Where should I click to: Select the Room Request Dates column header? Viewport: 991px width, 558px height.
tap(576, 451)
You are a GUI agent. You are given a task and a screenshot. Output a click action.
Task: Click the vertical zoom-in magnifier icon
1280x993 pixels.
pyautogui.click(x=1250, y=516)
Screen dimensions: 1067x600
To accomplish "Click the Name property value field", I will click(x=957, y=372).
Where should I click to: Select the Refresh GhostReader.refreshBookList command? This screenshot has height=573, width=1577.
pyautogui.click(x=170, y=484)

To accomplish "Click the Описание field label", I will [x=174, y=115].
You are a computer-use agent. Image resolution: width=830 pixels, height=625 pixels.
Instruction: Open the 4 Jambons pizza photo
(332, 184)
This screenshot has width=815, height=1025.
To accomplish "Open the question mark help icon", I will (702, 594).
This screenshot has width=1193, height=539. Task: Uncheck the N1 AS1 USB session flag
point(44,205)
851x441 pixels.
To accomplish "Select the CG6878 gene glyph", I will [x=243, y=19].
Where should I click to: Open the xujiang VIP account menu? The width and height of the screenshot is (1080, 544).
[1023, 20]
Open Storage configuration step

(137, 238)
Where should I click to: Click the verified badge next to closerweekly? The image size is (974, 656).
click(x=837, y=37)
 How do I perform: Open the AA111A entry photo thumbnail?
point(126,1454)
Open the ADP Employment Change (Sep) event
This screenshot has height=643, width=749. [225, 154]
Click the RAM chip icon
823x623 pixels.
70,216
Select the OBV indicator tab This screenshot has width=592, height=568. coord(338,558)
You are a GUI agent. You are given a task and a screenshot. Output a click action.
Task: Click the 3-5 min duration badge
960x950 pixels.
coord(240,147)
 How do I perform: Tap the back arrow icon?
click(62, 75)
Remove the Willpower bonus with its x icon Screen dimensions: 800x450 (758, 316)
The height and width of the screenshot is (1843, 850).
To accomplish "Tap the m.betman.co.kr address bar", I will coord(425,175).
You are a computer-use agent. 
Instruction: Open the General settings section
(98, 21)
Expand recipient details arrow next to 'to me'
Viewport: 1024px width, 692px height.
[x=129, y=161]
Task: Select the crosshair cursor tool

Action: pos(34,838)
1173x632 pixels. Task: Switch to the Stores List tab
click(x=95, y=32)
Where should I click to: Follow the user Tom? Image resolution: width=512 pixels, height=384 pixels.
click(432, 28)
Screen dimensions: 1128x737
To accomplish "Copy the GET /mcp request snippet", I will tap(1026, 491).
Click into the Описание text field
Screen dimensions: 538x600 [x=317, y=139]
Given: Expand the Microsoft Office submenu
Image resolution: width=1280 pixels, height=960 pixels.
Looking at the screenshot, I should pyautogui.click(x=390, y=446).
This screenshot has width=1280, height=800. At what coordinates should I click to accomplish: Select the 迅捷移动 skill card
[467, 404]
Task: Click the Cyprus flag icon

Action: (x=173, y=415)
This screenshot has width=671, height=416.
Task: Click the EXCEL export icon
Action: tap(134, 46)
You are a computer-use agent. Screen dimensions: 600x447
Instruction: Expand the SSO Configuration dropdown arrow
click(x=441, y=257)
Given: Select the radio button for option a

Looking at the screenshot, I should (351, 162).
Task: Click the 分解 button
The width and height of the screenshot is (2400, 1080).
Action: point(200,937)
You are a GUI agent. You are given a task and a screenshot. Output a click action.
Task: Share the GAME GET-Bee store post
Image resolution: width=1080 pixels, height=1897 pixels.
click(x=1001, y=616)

------------------------

• **What needs to be done**
Repeat the listing above in full, exactly as given.

• **Your solution**
Where should I click to: Select the Room Request Dates column header? Viewport: 991px width, 558px height.
tap(576, 451)
You are a GUI agent. You are given a task and a screenshot. Output a click action.
Task: Click the vertical zoom-in magnifier icon
1280x993 pixels.
pyautogui.click(x=1250, y=516)
Screen dimensions: 1067x600
To accomplish "Click the Name property value field", I will click(x=957, y=372).
Where should I click to: Select the Refresh GhostReader.refreshBookList command? This screenshot has height=573, width=1577.
pyautogui.click(x=170, y=484)

To accomplish "Click the Описание field label", I will [x=174, y=115].
You are a computer-use agent. Image resolution: width=830 pixels, height=625 pixels.
Instruction: Open the 4 Jambons pizza photo
(332, 184)
This screenshot has width=815, height=1025.
To accomplish "Open the question mark help icon", I will (702, 594).
This screenshot has width=1193, height=539. Task: Uncheck the N1 AS1 USB session flag
point(44,205)
851x441 pixels.
To accomplish "Select the CG6878 gene glyph", I will [x=243, y=19].
Where should I click to: Open the xujiang VIP account menu? The width and height of the screenshot is (1080, 544).
[1023, 20]
Open Storage configuration step

(137, 238)
Where should I click to: Click the verified badge next to closerweekly? The image size is (974, 656).
click(x=837, y=37)
 How do I perform: Open the AA111A entry photo thumbnail?
point(126,1454)
Open the ADP Employment Change (Sep) event
This screenshot has height=643, width=749. [225, 154]
Click the RAM chip icon
823x623 pixels.
70,216
Select the OBV indicator tab This screenshot has width=592, height=568. coord(338,558)
You are a GUI agent. You are given a task and a screenshot. Output a click action.
Task: Click the 3-5 min duration badge
960x950 pixels.
coord(240,147)
 How do I perform: Tap the back arrow icon?
click(62, 75)
Remove the Willpower bonus with its x icon Screen dimensions: 800x450 (758, 316)
The height and width of the screenshot is (1843, 850).
To accomplish "Tap the m.betman.co.kr address bar", I will coord(425,175).
You are a computer-use agent. 
Instruction: Open the General settings section
(98, 21)
Expand recipient details arrow next to 'to me'
Viewport: 1024px width, 692px height.
[x=129, y=161]
Task: Select the crosshair cursor tool

Action: pos(34,838)
1173x632 pixels. Task: Switch to the Stores List tab
click(x=95, y=32)
Where should I click to: Follow the user Tom? Image resolution: width=512 pixels, height=384 pixels.
click(432, 28)
Screen dimensions: 1128x737
To accomplish "Copy the GET /mcp request snippet", I will tap(1026, 491).
Click into the Описание text field
Screen dimensions: 538x600 [x=317, y=139]
Given: Expand the Microsoft Office submenu
Image resolution: width=1280 pixels, height=960 pixels.
Looking at the screenshot, I should pyautogui.click(x=390, y=446).
This screenshot has width=1280, height=800. At what coordinates should I click to accomplish: Select the 迅捷移动 skill card
[467, 404]
Task: Click the Cyprus flag icon

Action: (x=173, y=415)
This screenshot has width=671, height=416.
Task: Click the EXCEL export icon
Action: tap(134, 46)
You are a computer-use agent. Screen dimensions: 600x447
Instruction: Expand the SSO Configuration dropdown arrow
click(x=441, y=257)
Given: Select the radio button for option a

Looking at the screenshot, I should (351, 162).
Task: Click the 分解 button
The width and height of the screenshot is (2400, 1080).
Action: point(200,937)
You are a GUI agent. You are given a task and a screenshot. Output a click action.
Task: Share the GAME GET-Bee store post
Image resolution: width=1080 pixels, height=1897 pixels.
click(x=1001, y=616)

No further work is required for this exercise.